Perihal anotasi, entah sudah berapa kali saya menemukan akun-akun, kalau tidak bisa dibilang orang-orang, yang memberi label psikopat kepada orang-orang yang suka menganotasi halaman tertentu pada sebuah buku dengan cara diberi stabilo atau “dicoret-coret”. Memberi tulisan pada halaman buku dianggap sebagai dosa besar.
Saya pribadi adalah tipe pembaca yang suka menganotasi buku dengan cara yang katanya adalah comtoh “psikopat”. Padahal saya tidak menemukan di mana letak kesalahan dari kebiasaan saya tersebut. Toh, yang saya “coret-coret” adalah buku saya sendiri. Buku milik pribadi. Atas dasar apa orang-orang lantas menganggap saya psikopat?
Kedua, tentang kebiasaan membeli buku preloved alias buku bekas. Kebiasaan membeli buku bekas dianggap akan mengganggu peredaran buku.
Hal ini benar-benar mengganggu pikiran saya sebagai seorang pembaca buku berstatus sobat misqueen.
Begini, selain sobat misqueen, saya juga adalah warga Makassar yang tentu sudah kita ketahui bersama bahwa harga bukunya berbeda jauh dengan harga di Pulau Jawa. Sering sekali saya harus menunggu sedikit lebih lama setelah sebuah buku terbit, karena kondisi perekonomian yang tidak berbanding lurus dan minat baca saya.
Lalu, ketika membeli buku pre loved dianggap salah, apa lagi yang harus saya lakukan? Beli bajakan pun jelas jauh lebih salah dan tidak lagi pernah terpikirkan oleh saya untuk melakukannya (ya, dulu ketika saya baru awal suka baca buku, saya tidak tahu apa itu buku bajakan. Setelah tahu, tentu saya berkomitmen untuk tidak mengulangnya lagi).
Saya paham bahwa di balik sebuah buku, ada banyak tangan dan kepala yang terlibat. Penulis buku itu sendiri kadang butuh waktu yang tidak sebentar dalam menghasilkan sebuah buku. Membeli preloved artinya tidak ada royalti yang masuk. Namun, apakah itu berarti tidak boleh ada aktivitas jual beli preloved? Bagaimana dengan orang-orang yang seperti saya? Tidak adakah solusi lain selain melarang?

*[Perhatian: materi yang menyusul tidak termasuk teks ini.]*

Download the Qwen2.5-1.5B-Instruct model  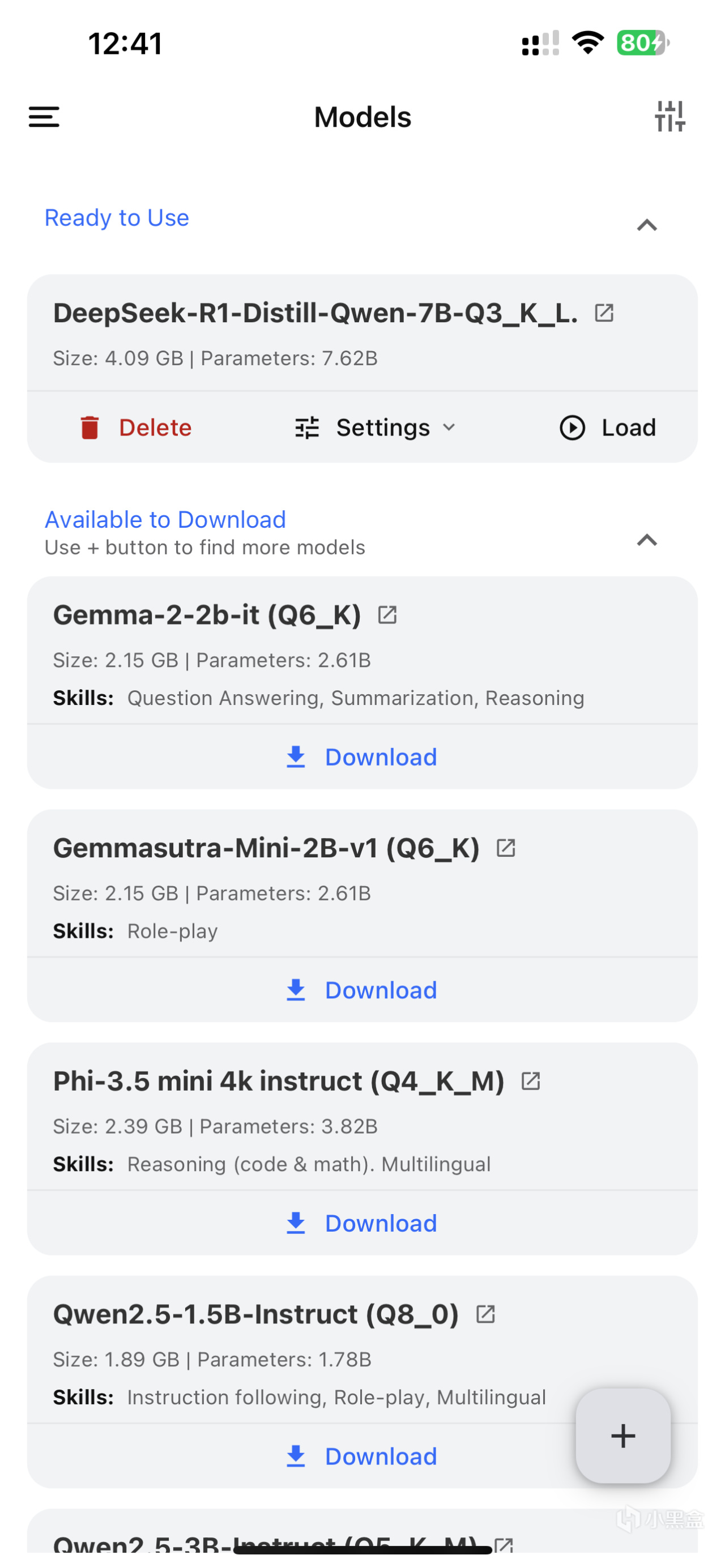click(362, 1456)
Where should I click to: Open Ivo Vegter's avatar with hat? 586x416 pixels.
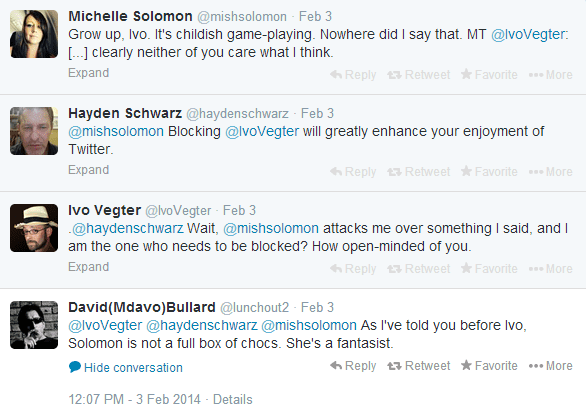click(34, 228)
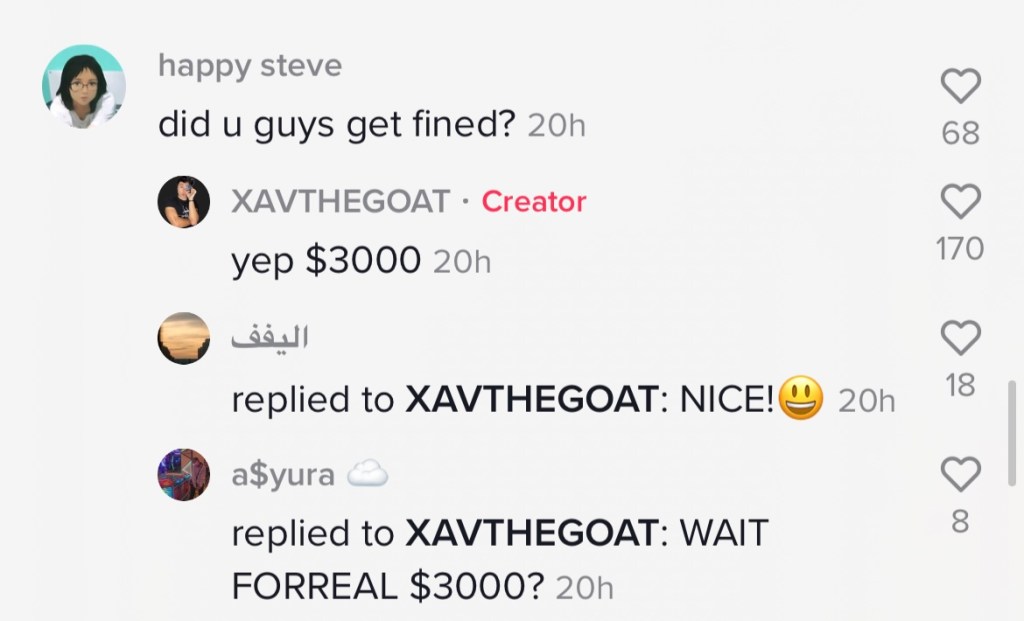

Masalah lain juga muncul dalam hal target membaca buku. Di luar sana, tidak sedikit orang yang suka membuat target untuk dirinya sendiri, tahun ini akan baca berapa banyak buku.
Lagi-lagi, ini adalah persoalan pribadi, tetapi ada orang yang merasa perlu sekali untuk menilai. Membaca buku itu bukan soal kuantitas, tetapi kualitas. Ya memangnya apa indikatornya bahwa mereka yang membaca banyak buku berarti hanya sekadar membaca tanpa mementingkan kualitas?
Ribut-ribut perihal aktivitas membaca buku maupun buku itu sendiri, rasanya sudah seperti bagian tak terpisahkan dari ajakan meningkatkan minat baca.
Orang-orang diajak bergabung, tetapi tidak semuanya diberi ruang nyaman. Katanya hanya butuh satu buku untuk jatuh cinta pada membaca, tetapi ketika seseorang menemukan cinta itu dari buku “menye-menye”, maka harus siap-siap menerima penghakiman.
Katanya, buku itu harus dibicarakan. Namun, ketika buku diunggah di media sosial, masih ada yang menganggapnya sekadar pamer belaka, pengen dilihat keren karena baca buku. Padahal, kehadiran buku di media sosial justru membuat perjalanan buku jadi lebih jauh.
Mirisnya lagi, dalam banyak kesempatan, yang saling ribut tentu saja adalah para pembaca buku itu sendiri. Kalau sudah begini, apakah membaca buku memang hanya sekadar membaca?